-- Aim of the task --
Select all lines in the records that include "resolution".

-- Items from a data source --
────────────────

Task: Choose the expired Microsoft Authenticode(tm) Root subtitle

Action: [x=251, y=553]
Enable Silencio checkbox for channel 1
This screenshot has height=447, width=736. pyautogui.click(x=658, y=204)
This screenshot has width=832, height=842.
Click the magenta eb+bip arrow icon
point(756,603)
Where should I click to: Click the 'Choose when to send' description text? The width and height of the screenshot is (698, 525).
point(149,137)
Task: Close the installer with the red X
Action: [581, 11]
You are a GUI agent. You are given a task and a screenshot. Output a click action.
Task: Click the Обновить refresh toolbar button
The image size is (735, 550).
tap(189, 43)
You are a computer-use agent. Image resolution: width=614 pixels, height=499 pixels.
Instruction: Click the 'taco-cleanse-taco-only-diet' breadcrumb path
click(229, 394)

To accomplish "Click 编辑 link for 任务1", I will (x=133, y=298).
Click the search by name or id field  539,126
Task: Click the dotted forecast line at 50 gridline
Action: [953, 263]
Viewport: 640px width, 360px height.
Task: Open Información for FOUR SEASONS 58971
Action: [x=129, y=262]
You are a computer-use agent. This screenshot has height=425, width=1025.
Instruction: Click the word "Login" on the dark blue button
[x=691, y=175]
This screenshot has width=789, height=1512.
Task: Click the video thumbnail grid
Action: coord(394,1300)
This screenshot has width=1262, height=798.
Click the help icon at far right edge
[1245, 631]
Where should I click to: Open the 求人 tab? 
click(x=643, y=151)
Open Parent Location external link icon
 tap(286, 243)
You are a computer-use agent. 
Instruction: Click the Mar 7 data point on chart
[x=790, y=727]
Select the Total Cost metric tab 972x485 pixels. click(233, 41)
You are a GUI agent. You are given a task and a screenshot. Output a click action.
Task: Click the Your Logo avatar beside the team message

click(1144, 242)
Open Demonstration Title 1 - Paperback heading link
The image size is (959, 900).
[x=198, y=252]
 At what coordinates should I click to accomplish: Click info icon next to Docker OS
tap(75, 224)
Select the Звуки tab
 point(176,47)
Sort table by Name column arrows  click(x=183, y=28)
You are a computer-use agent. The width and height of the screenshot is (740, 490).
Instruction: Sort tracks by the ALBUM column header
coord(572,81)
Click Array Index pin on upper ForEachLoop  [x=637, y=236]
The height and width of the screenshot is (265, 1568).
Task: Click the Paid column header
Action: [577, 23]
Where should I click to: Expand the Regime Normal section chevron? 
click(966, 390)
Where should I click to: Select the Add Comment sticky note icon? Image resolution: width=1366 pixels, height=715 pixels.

────────────────

-- Written answer --
You are a computer-use agent. Image resolution: width=614 pixels, height=499 pixels.
Where should I click to: Select the Add Comment sticky note icon? Image resolution: width=1366 pixels, height=715 pixels.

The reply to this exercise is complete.